When five innocent young minority men were wrongly arrested for rape at Hofstra University, they were "treated like animals" in jail; one of them was fired from his job; one was expelled from Hofstra; and the news media skewered them by treating the accusation as definitive fact. Even after the false accuser admitted she lied under oath and there was no doubt about the young mens' innocence, a  writer for a major New York daily declared that they got "the good scare that they well deserved." As if that wasn't bad enough, the wrongly accused young men were booed when they appeared on the Steve Wilkos show.

The Dept. of Education's infamous April 4, 2011 "Dear Colleague" letter requires schools to give accusers protection from their alleged sexual perpetrators even before an investigation is completed by insuring the accuser and accused are kept separate--the letter goes out of its way to say that "a school should minimize the burden on the complainant" (not the accused) when it does so.

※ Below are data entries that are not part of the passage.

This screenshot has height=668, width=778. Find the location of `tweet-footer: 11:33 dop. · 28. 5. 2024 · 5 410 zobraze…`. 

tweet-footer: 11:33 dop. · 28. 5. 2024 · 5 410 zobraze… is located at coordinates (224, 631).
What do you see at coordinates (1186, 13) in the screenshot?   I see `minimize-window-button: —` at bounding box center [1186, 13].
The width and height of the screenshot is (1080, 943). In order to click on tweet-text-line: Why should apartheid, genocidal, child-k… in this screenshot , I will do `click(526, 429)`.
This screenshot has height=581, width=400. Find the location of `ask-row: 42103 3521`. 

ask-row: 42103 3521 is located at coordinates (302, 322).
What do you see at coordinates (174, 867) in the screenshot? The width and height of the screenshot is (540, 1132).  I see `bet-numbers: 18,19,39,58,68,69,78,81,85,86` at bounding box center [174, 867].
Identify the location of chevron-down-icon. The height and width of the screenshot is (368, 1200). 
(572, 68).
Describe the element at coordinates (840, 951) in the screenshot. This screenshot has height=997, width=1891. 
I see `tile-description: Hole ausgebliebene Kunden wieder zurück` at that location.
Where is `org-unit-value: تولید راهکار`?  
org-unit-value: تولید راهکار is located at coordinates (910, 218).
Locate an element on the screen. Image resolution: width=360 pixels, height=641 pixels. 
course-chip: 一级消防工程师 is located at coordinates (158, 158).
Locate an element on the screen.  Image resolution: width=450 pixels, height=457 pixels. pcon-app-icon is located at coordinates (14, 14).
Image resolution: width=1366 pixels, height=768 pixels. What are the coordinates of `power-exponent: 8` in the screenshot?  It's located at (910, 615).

When this blog writes about Blackstone's formulation, we are sometimes greeted with very angry reactions. One reader wrote: ". . . . you thump your chest and break your arm patting yourself on the back because you stood on the wall for the" one innocent guy "when 17 [sexual assault] victims and their families can't get any sleep because there is no justice." Another reader wrote: ". . . Fuck you and I hope you get raped, and told to 'stop being hysterical' and that you're making it up by the police." Another wrote: "Yes, I do hope you get raped too. Brutally. This blog is just a space for a bunch that's frightened of women's rights. Ah, I do pity these losers!" (Do you see why we stopped allowing comments?)

Back in 2001, Catherine Comins, then-assistant dean of student life at Vassar, spoke to Time Magazine about rape: "Comins argues that men who are unjustly accused can sometimes gain from the experience. 'They have a lot of pain, but it is not a pain that I would necessarily have spared them. I think it ideally initiates a process of self-exploration. 'How do I see women?' 'If I didn't violate her, could I have?' 'Do I have the potential to do to her what they say I did?' Those are good questions.'"

Time Magazine recognized the injustice in Comins' comment, noting that "there is an ugly element of vengeance at work here." Sadly, that "ugly element of vengeance" has become the prevailing culture on American college campuses and the motivating impulse of the people who dominate the public discourse on sexual assault in America.